Once upon a Time in the West (1968)
Reflecting Morricone’s admiration for the Second Viennese School, this remains among his peak achievements. His score is tightly bound into the pitiless study of frontier greed and depravity concocted by Leone in conjunction with Bernardo Bertolucci and Dario Argento.
Once again, it was written in advance and each of the principals has a theme that becomes interwoven into the mood music. The widowed Jill (Claudia Cardinale) is represented by a dulcimer, flute and the angelic voice of Edda Dell’Orso, while the debased soul of Frank the gunslinger (Henry Fonda) is suggested by Bruno Battisti D’Amario’s razzing guitar. The guitar part no longer has the Hank Marvin twang of the Dollars triptych, as it duels chillingly during the McBain massacre with a wailing harmonica, which in turn denotes the hired gun (Charles Bronson) on Frank’s tail. Morricone set out to “wound the audience’s ears like a blade” and he audaciously succeeds.
Queimada! (1969)
Morricone had been frustrated by Gillo Pontecorvo’s insistence on collaborating directly on the score for The Battle of Algiers (1966), as he kept rejecting compositions. Yet, while he ultimately focused on Maghrebi percussion and distorted sound effects, Morricone also managed to take 4 notes suggested by the director to produce ‘Ali’s Theme’, which hauntingly conveys the spirit of the revolution and stands in contrast to the stark snare and a bombastic piano used to capture the military might of the French forces.
Morricone was given greater latitude on this second Pontecorvo treatise on colonial subversion, however, and the results are much more memorable. Set on the fictional 19th-century Caribbean island that Sir William Walker (Marlon Brando) is trying to prise away from the Portuguese, the action begins with ‘Abolição’, whose opening church organ refrain is overtaken by whipping percussion, snarling electric guitar and the majestically crescendoing voices of the black slaves led by José Dolores (Evaristo Márquez).
Days of Heaven (1978)
Despite being second choice after guitarist Leo Kottke opted to write songs rather than the entire score, Morricone received his first Oscar nomination for Terrence Malick’s elegiac tale of the Texas Panhandle in the mid-1910s. In many ways, the rustic themes make this the flipside of a compositional coin with his work on Bernardo Bertolucci’s 1900 (1976). The ghost of Giuseppe Verdi haunts that epic account of Italy’s descent into fascism, but it’s the 7th movement of Camille Saint-Saëns’s ‘Carnival of the Animals’, that inspired Morricone’s pastoral theme, ‘Aquarium’. It’s complemented by the equally enchanting string serenade, ‘Harvest’; the deft flute piece, ‘Happiness’; and a love theme that contains echoes of the score that Vincent Ward would reject for What Dreams May Come (1998).
By contrast, there’s dramatic urgency in ‘The Fire’, which swirls around the locust swarm and the billowing blaze. All of which leaves you wondering why Malick kept feeling the need to interfere with the maestro’s process.
The Mission (1986)
Having crafted what many consider his masterpiece, Morricone was rightly dismayed by the fact that Herbie Hancock received the Oscar for best original score for essentially arranging the work of others for Bertrand Tavernier’s jazz drama, Round Midnight.
────────────────────
Exercise tasks:
- A) Copy the Morricone passage from the words "Morricone was given" through "of Heaven (1978)", substituting "pipe organ" for "church organ".
- B) Answer from the Morricone passage:
(i) Which actress plays the widowed Jill in Once upon a Time in the West?
(ii) For which Terrence Malick film did Morricone receive his first Oscar nomination?
(iii) Who won the Oscar for best original score instead of Morricone for The Mission?
- C) Write the next part of the Morricone passage, beginning right after its last sentence.
The listing that follows comes from a different source than the Morricone passage.

Given material:
────────────────────
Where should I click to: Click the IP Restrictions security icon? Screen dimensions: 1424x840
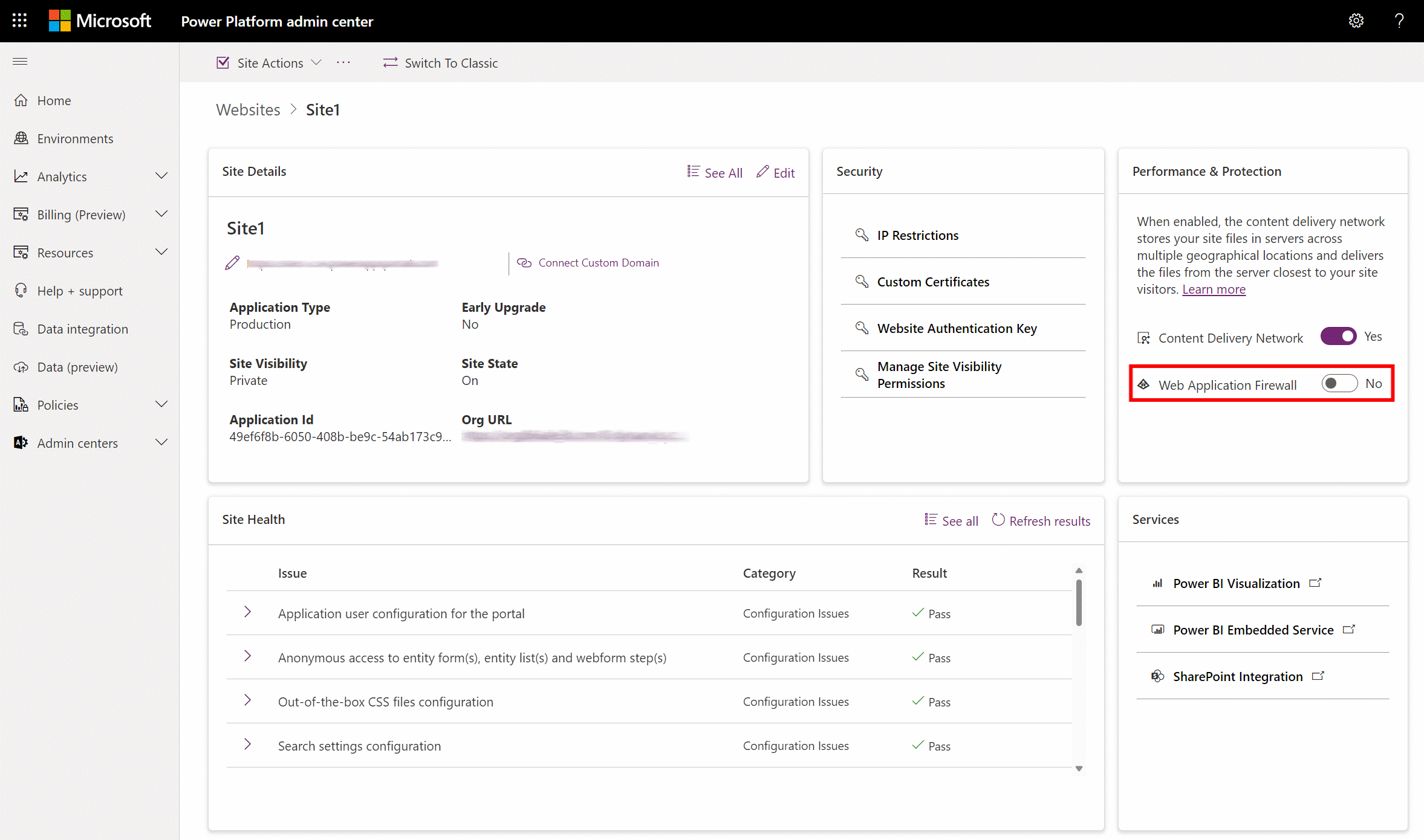coord(861,235)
────────────────────
Outputs:
- A)
Morricone was given greater latitude on this second Pontecorvo treatise on colonial subversion, however, and the results are much more memorable. Set on the fictional 19th-century Caribbean island that Sir William Walker (Marlon Brando) is trying to prise away from the Portuguese, the action begins with ‘Abolição’, whose opening pipe organ refrain is overtaken by whipping percussion, snarling electric guitar and the majestically crescendoing voices of the black slaves led by José Dolores (Evaristo Márquez).
Days of Heaven (1978)

- B)
(i) Claudia Cardinale
(ii) Days of Heaven
(iii) Herbie Hancock

- C)
There are numerous highlights in the score for Roland Joffé’s Palme d’Or winner, including the interpolated sacred music of Giovanni Pierluigi da Palestrina, but 3 pieces stand out. Used early in contrasting contexts, the ‘Iguazu Falls Theme’ conveys both the scale of the task facing Father Gabriel (Jeremy Irons) in seeking to convert and protect a 1740s Amazonian tribe, and the scope of the Jesuit’s faith. Driven by drums, the ‘Guarani Theme’ throbs with life in celebrating the culture that the Iberian slavers wish to crush and its combination with the exquisite melody of ‘Gabriel’s Oboe’ in ‘On Earth as It Is in Heaven’ reveals Morricone’s genius in finding an acoustic metaphor for the merger of 2 worlds.
The Untouchables (1987)
Perhaps the most remarkable moment in Morricone’s collaboration with Brian De Palma is the panpipe air accompanying the death plunge of a Vietnamese woman in Casualties of War (1989). But this rousing account of the pursuit of Al Capone (Robert De Niro) by Eliot Ness (Kevin Costner) is more representative of Morricone’s oeuvre after his whistleable contributions to crime classics like The Sicilian Clan (1969) and Sergio Leone’s Once upon a Time in America (1984).
The scene is 1930s Chicago for De Palma’s big-screen reworking of the cult ABC TV series (1959-63). But Morricone’s score knows no boundaries, as it uses western and giallo motifs in a Prohibition setting. Moreover, it employs instrument combinations that no one else would even contemplate on items like ‘The Strength of the Righteous’. In isolation, each cue is exemplary. Taken together, they are extraordinary. Yet, Morricone had to settle for a Grammy and a BAFTA, as the Oscar eluded him again.
Cinema Paradiso (1988)
Over the years, it became commonplace for Morricone’s scores to be the best thing about a film or programme, whether it was the delicate ‘Chi Mai’ for Jerzy Kawalerowicz’s Maddalena (1971) or the pulsating theme for the 1985 German TV series, Via Mala. It was fitting, therefore, that he should be asked to provide the accompaniment for that most glorious celebration of the cinematic snippet, the ‘kiss montage’ in Giuseppe Tornatore’s heartfelt paean to the magic of the movies.
Echoing the relationship between projectionist Alfredo (Philippe Noiret) and young film fan Toto (Salvatore Cascio), Morricone wrote the ‘Love Theme’ with his son, Andrea, and its tender strain of melancholic nostalgia captures the essence of both the story and the maverick Morricone’s sometimes overlooked gift for traditional orchestral melody. Tornatore also recruited the composer for The Legend of 1900 (1998) and Malèna (2000), which respectively brought a Golden Globe win and another Oscar nomination.
The Hateful Eight (2015)
Quentin Tarantino had frequently repurposed Morricone cues for his own pictures, with Navajo Joe (1966) and Death Rides a Horse (1967) surfacing in Kill Bill: Vol.1 (2003) and the music for Revolver (1973) and Allonsanfan (1974) cropping up in Inglourious Basterds (2009). Morricone had turned down an invitation to score the latter, although he did contribute ‘Ancora Qui’ to Django Unchained (2012), which also sampled The Hellbenders (1967) and the famous braying mule from Two Mules for Sister Sara (1970).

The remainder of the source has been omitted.